Laminin-1 promotes differentiation of fetal mouse pancreatic β-cells

Extracellular factors that regulate the growth and differentiation of cell lineages in the pancreatic primordia are poorly understood. Identification of these factors for pancreatic islet beta-cells could open new avenues for the treatment of insulin-dependent diabetes. We developed a low cell density serum-free culture system for dissociated pancreatic cells from the 13.5-day mouse fetus and investigated the effects of extracellular matrix proteins on differentiation of islet cells. After 4 days in culture, total cell number decreased by two-thirds, but insulin-positive beta-cell number increased 10-fold. Both of collagens I and IV inhibited cell survival(by >50%), whereas fibronectin had no effect.
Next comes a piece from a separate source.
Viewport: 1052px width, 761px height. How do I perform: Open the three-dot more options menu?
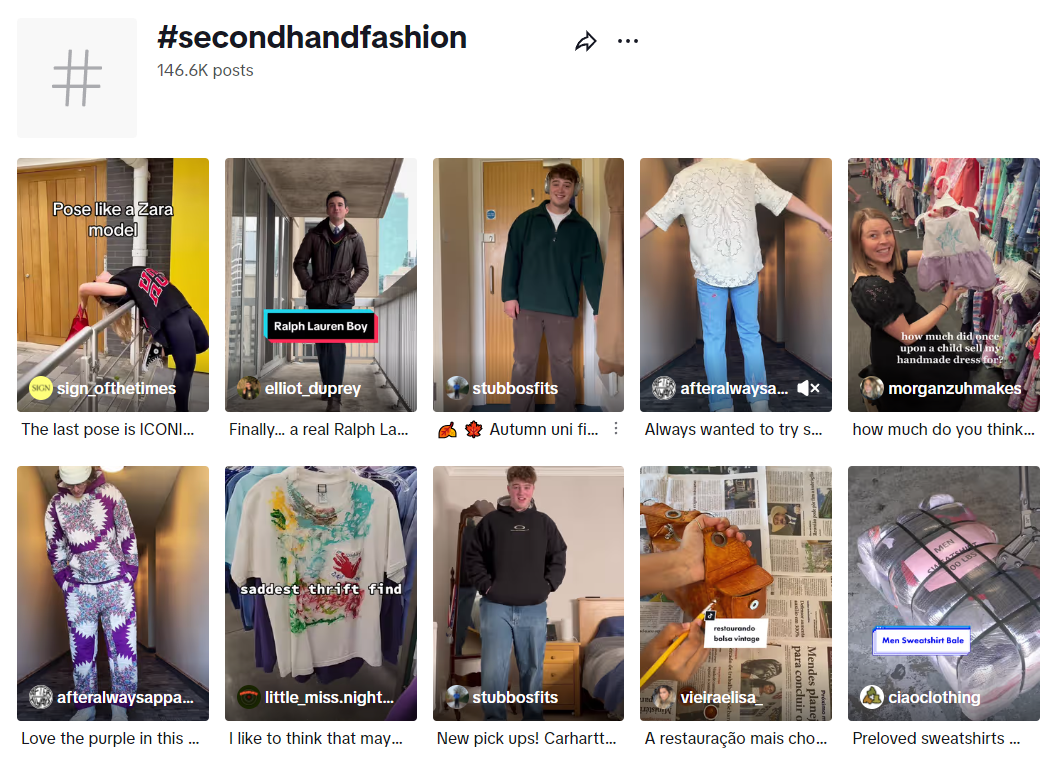click(x=627, y=41)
In the presence of soluble laminin-l, however, the number of beta-cells increased Linearly by 60-fold without an increase in the total cell number; glucagon-positive cell number was unchanged, and somatostatin and pancreatic polypeptide-positive cells were not detected. The effect of laminin-l was completely blocked by a monoclonal rat anti-laminin-l antibody. In the presence of laminin-l, the thymidine analogue, BrdU, was incorporated into only 2.5% of cells, which were mainly insulin-negative at days 1-3. Laminin-l appeared, therefore, to induce differentiation of beta-cells from precursor cells in day-13.5 fetal pancreas. Laminin-l was shown to be expressed in the epithelial basement membrane of the 13.5- to 17.5-day fetal pancreas. These findings provide the first evidence of a role for laminin-l to promote differentiation of pancreatic beta-cells.